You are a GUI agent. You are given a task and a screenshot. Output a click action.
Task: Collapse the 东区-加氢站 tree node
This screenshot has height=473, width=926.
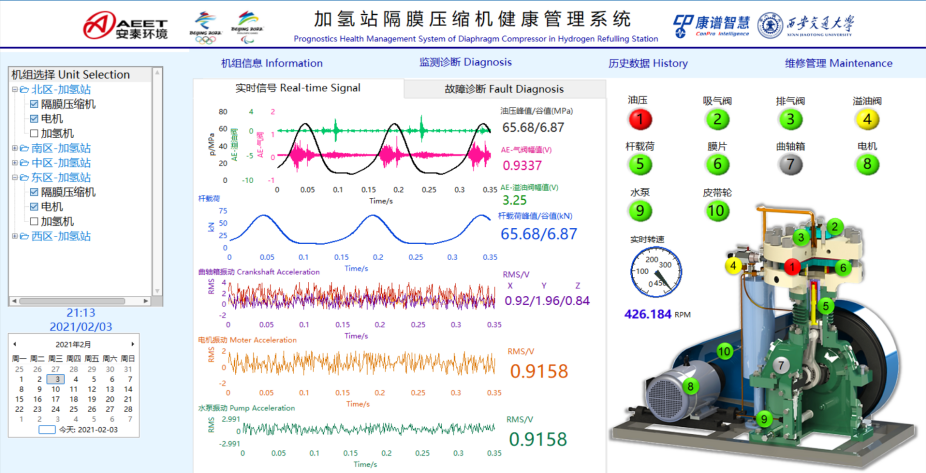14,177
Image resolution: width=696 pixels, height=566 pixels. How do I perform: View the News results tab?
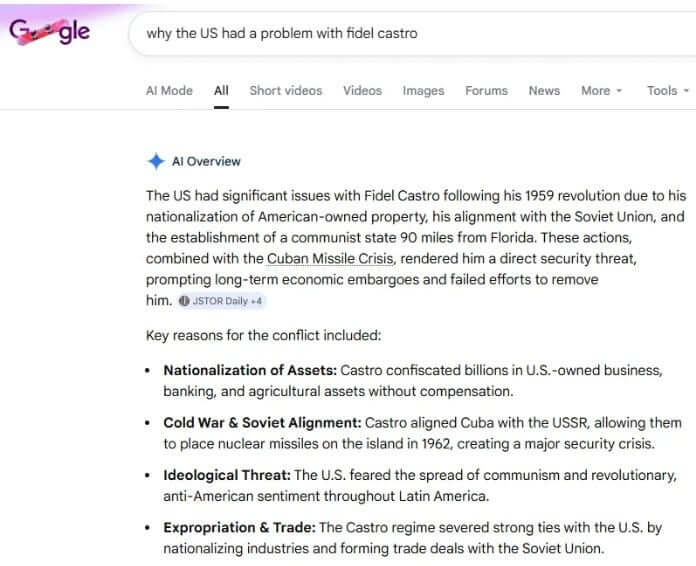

+--

**What the exercise asks**
Copy out the material above exactly; the images stay out.

**Solution to this task**
You are a GUI agent. You are given a task and a screenshot. Output a click action.
Task: Collapse the 东区-加氢站 tree node
This screenshot has height=473, width=926.
14,177
Image resolution: width=696 pixels, height=566 pixels. How do I perform: View the News results tab?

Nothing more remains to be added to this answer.